With just two bulbs, you can only have them in series or in parallel. Think of the circuit as being made up of loops hooked together. Each loop is a branch of the circuit. With parallel circuits you have more than one loop (or branch). If you have two identical bulbs connected in parallel they will have the same brightness. If this is not clear, make a drawing to go with your last question and try it again.

10. Jan 27, 2009

### -EquinoX-

yes I know the one in parallel will have the same brightness, however is it the same brightness as the one with one bulb in series

11. Jan 27, 2009

### AEM

I think you are asking this question: If I have two circuits --one with one light bulb connected to a battery (this is a series hook up)-- and one circuit with two bulbs in parallel (you have to have two elements to have a parallel circuit), then Will all bulbs be of equal brightness?

If that is your question, then the answer is yes. The brightness is related to the Power (energy/time) delivered to the bulbs and is given by $$P = i^2 R$$ where i is the current and R is the resistance. In this case the same current will flow through all three bulbs.

But maybe you're asking this question: I have two circuits -- one with two bulbs in series and one with two bulbs in parallel, will all bulbs be of equal brightness?

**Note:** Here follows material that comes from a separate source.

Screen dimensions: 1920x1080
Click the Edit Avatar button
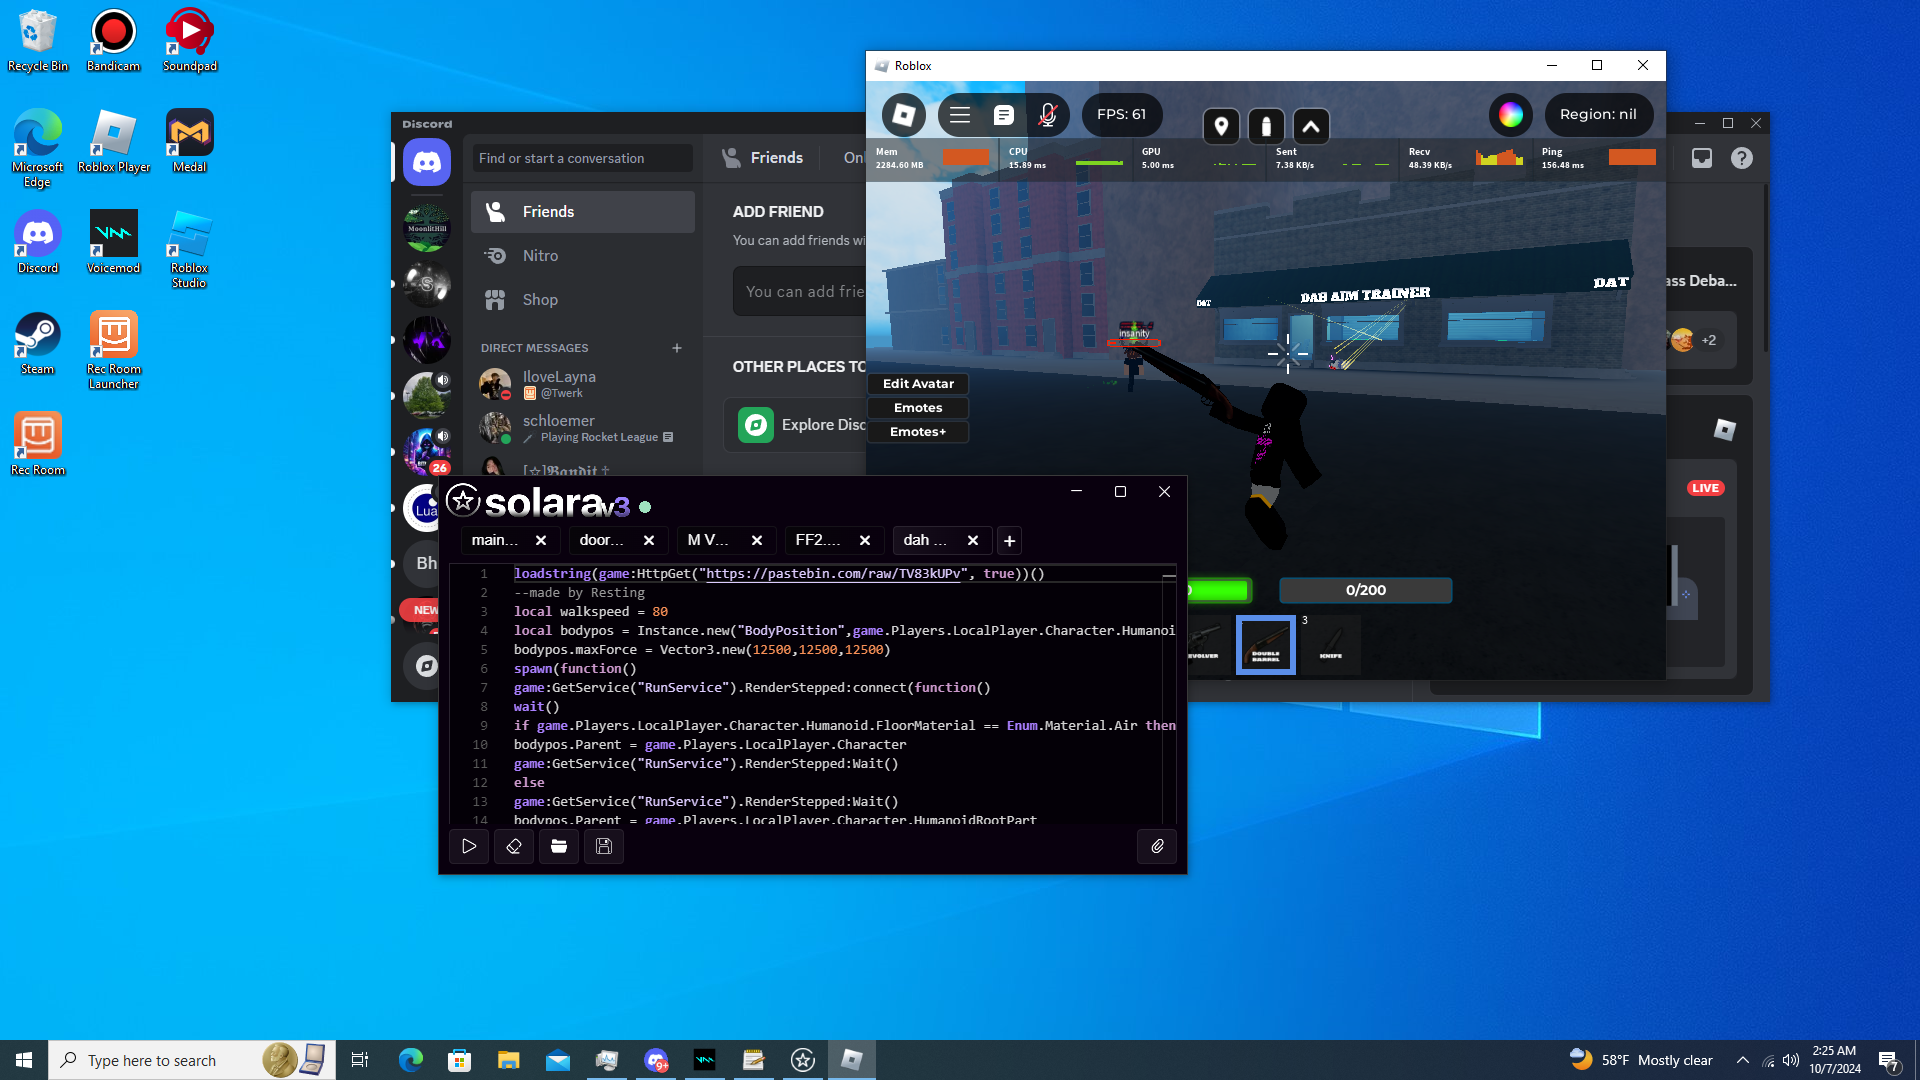click(917, 384)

Here the answer is no. There will be less current flowing through the bulbs in the series circuit and so the energy per unit time that is converted into heat and thus into light by the bulbs will be less. The current through the bulbs in the series circuit is given by the voltage (of the battery) divided by the total resistance. The total resistance of the two bulbs will equal to 2R. On the other hand in the parallel circuit the current through each bulb will be I = V/R and so will be twice as large so these bulbs will be brighter.

( I would have put this into better equations but was having trouble with tex)